Primary aldosteronism is uncommon in pregnancy with fewer than 40 patients reported in the medical literature, and most patients have had APA. Primary aldosteronism can lead to intrauterine growth retardation, preterm delivery, intrauterine fetal demise, and placental abruption. Case detection testing for primary aldosteronism in the pregnant woman is the same as for nonpregnant patients: morning blood sample for the measurement of aldosterone and plasma renin activity or renin mass measurement. If spontaneous hypokalemia in present in the woman with high aldosterone and suppressed renin, confirmatory testing is not needed. In the normokalemic woman with a positive case detection test, confirmatory testing should be pursued. However, the captopril stimulation test is contraindicated in pregnancy, and the saline infusion test may not be well tolerated. One option is measurement of sodium and aldosterone in a 24-hour urine collection on an ambient sodium diet.

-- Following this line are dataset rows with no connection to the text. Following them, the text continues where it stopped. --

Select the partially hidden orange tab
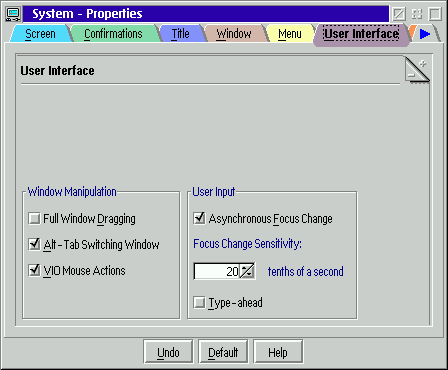 click(x=413, y=33)
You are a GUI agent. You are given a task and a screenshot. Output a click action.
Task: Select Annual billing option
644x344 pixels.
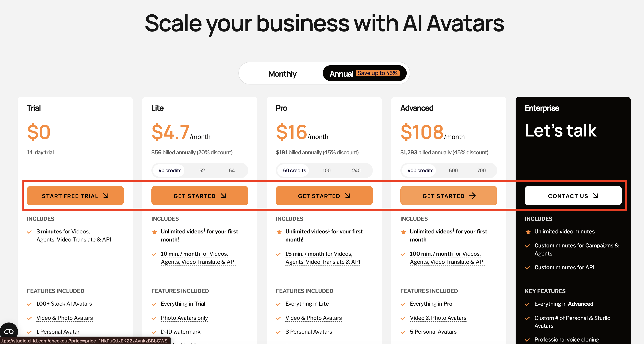pos(341,74)
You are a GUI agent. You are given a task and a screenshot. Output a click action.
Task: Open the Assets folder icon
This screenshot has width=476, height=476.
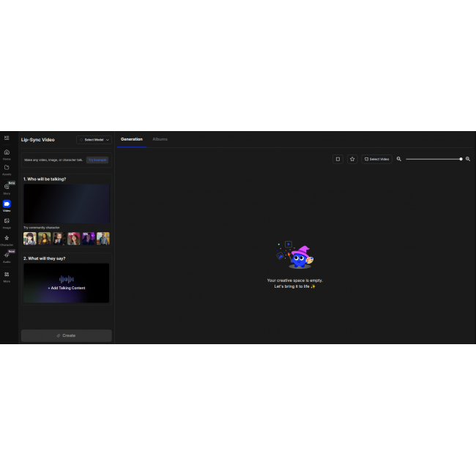coord(7,168)
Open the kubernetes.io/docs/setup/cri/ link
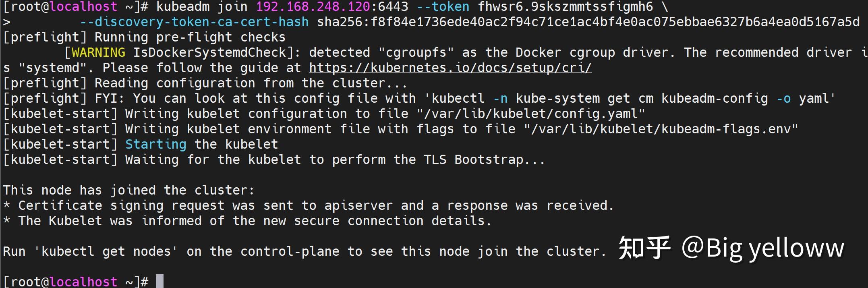Viewport: 868px width, 288px height. (x=450, y=68)
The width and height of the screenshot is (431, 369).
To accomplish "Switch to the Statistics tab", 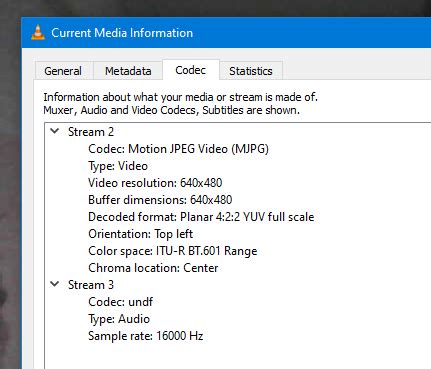I will click(x=251, y=71).
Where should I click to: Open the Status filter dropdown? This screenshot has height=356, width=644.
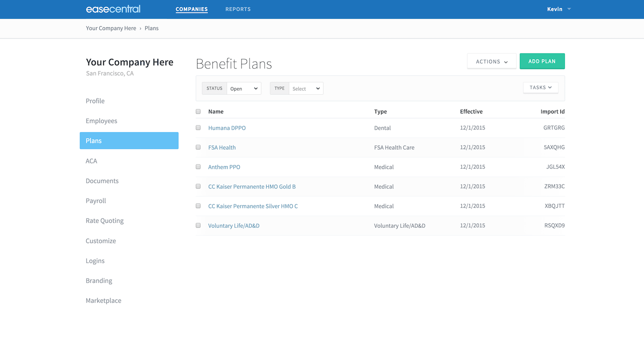point(244,88)
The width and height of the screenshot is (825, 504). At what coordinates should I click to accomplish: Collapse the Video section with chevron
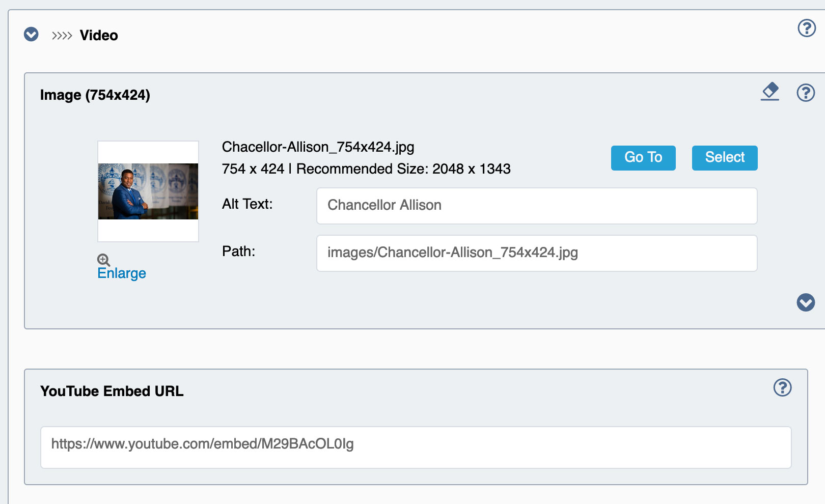(31, 35)
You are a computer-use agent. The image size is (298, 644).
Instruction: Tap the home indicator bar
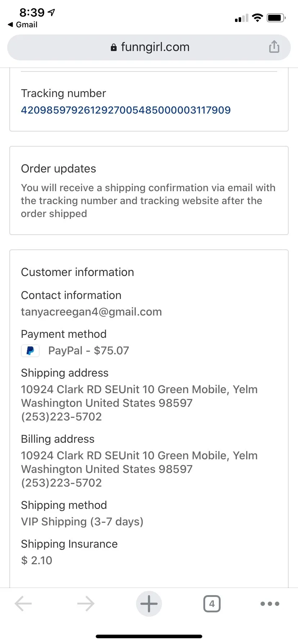149,636
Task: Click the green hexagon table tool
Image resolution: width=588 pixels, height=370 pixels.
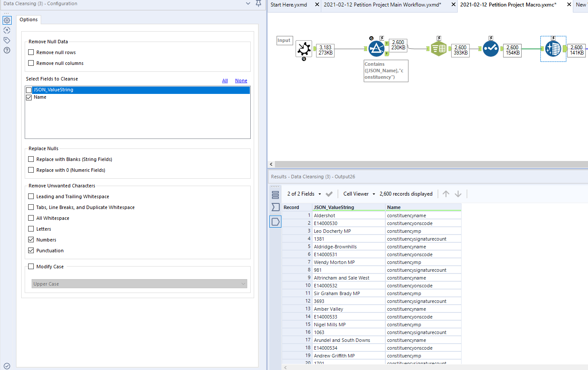Action: pyautogui.click(x=439, y=49)
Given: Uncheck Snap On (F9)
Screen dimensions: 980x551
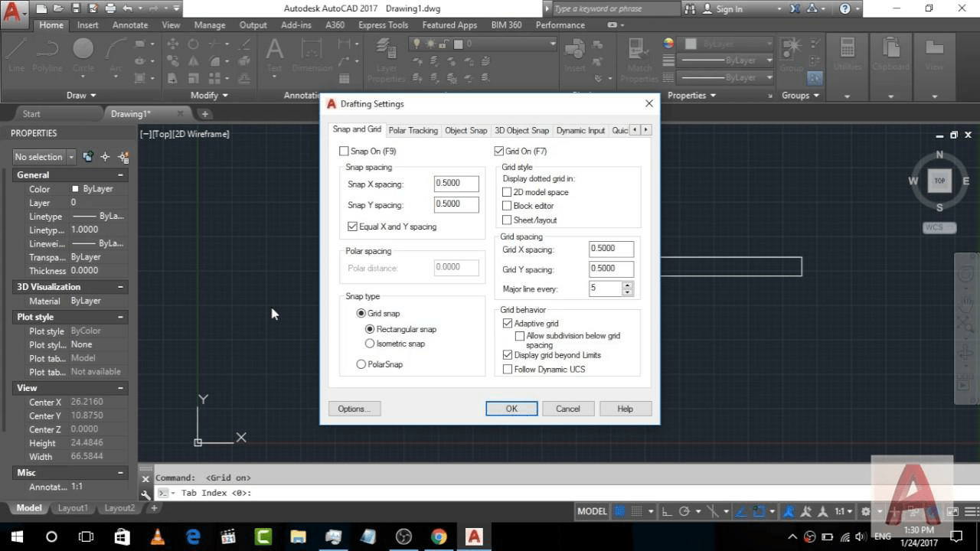Looking at the screenshot, I should [x=345, y=151].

Subtype testing with abdominal MRI without gadolinium is the test of choice. Adrenal imaging with CT, iodocholesterol scintigraphy, and adrenal venous sampling should be avoided in pregnancy.
Primary aldosteronism in pregnancy is fascinating in that the degree of disease may be improved or aggravated by pregnancy. In some women with primary aldosteronism, the high blood levels of pregnancy-related progesterone are antagonistic at the mineralocorticoid receptor and partially block the action of aldosterone—these patients have an improvement in the manifestations of primary aldosteronism during pregnancy. In other pregnant women, increased expression of luteinizing hormone-chorionic gonadotropin receptor and gonadotropin-releasing hormone receptor have been documented in APAs and the degree of hyperaldosteronism is aggravated by the increased pregnancy-related blood levels of human chorionic gonadotropin.

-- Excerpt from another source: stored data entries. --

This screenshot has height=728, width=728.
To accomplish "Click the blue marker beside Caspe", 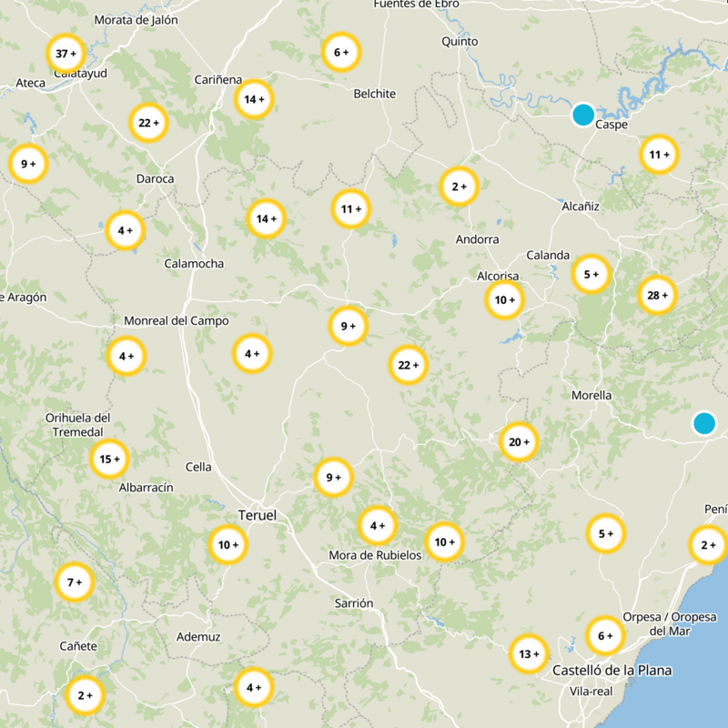I will point(582,115).
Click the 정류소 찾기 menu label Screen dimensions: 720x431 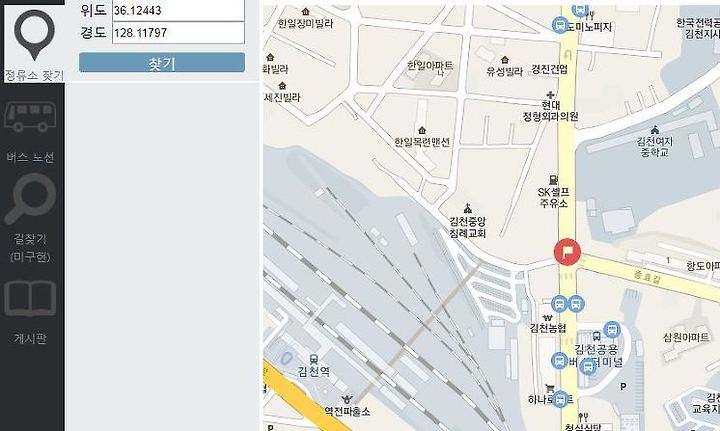click(x=34, y=75)
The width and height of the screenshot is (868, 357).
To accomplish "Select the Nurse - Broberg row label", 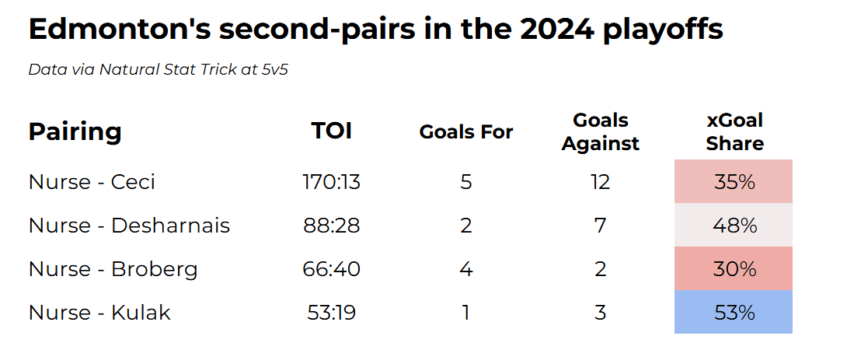I will tap(113, 269).
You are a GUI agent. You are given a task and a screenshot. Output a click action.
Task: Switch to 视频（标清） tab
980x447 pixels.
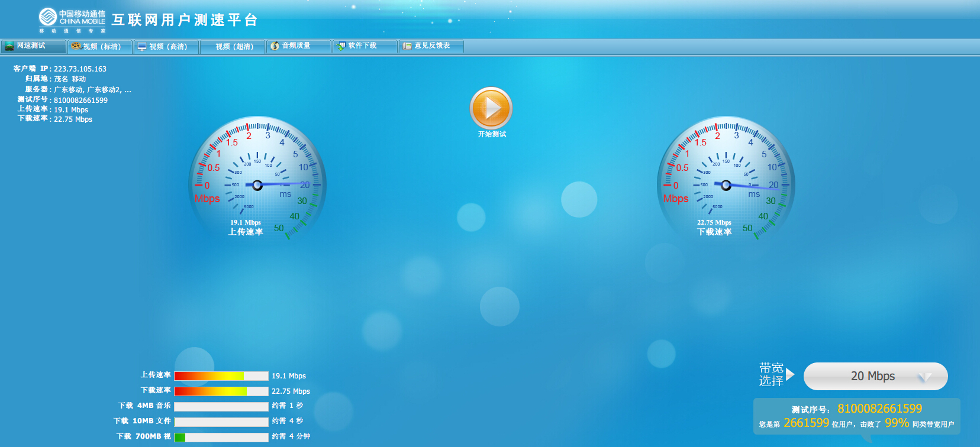[x=101, y=47]
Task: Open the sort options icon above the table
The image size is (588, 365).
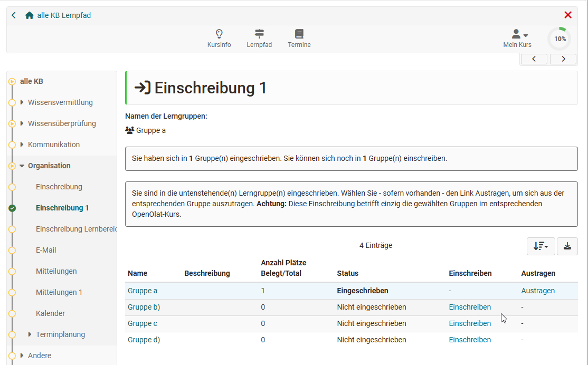Action: tap(540, 246)
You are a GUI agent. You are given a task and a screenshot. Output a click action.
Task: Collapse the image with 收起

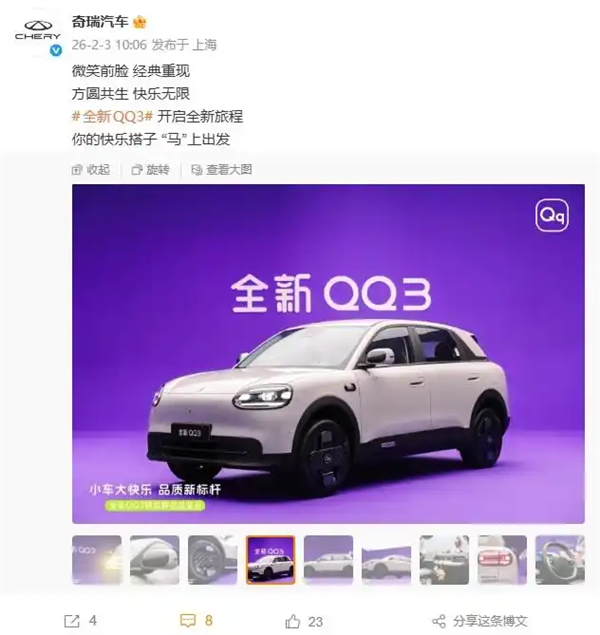pos(91,170)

The type of treatment for primary aldosteronism in pregnancy depends on how difficult it is to manage the hypertension and hypokalemia. If the patient is in the subset of patients who have a remission in the degree of primary aldosteronism, then surgery or treatment with a mineralocorticoid antagonist can be avoided until after delivery. However, if hypertension and hypokalemia are marked, then surgical and/or medical intervention is indicated. Unilateral laparoscopic adrenalectomy during the second trimester can be considered in those women with confirmed primary aldosteronism and a clear-cut unilateral adrenal macroadenoma (>10 mm).

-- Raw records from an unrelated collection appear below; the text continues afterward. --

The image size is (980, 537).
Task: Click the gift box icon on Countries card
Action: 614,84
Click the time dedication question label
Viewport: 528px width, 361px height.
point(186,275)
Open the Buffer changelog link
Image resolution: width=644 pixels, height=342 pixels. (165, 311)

Spironolactone crosses the placenta and is a United States Federal Drug Association (FDA) pregnancy category C drug because feminization of newborn male rats has been documented. However, there is only one human case in the medical literature where treatment with spironolactone in pregnancy led to ambiguous genitalia in a male infant—this occurred in a woman treated with spironolactone for polycystic ovarian disease pre-pregnancy and through the fifth week of gestation. Eplerenone is an FDA pregnancy category B drug. Therefore, for those pregnant women who will be managed medically, the hypertension should be treated with standard antihypertensive drugs approved for use during pregnancy. Hypokalemia, if present, should be treated with oral potassium supplements. For those patients with refractory hypertension and/or hypokalemia, the addition of eplerenone may be cautiously considered.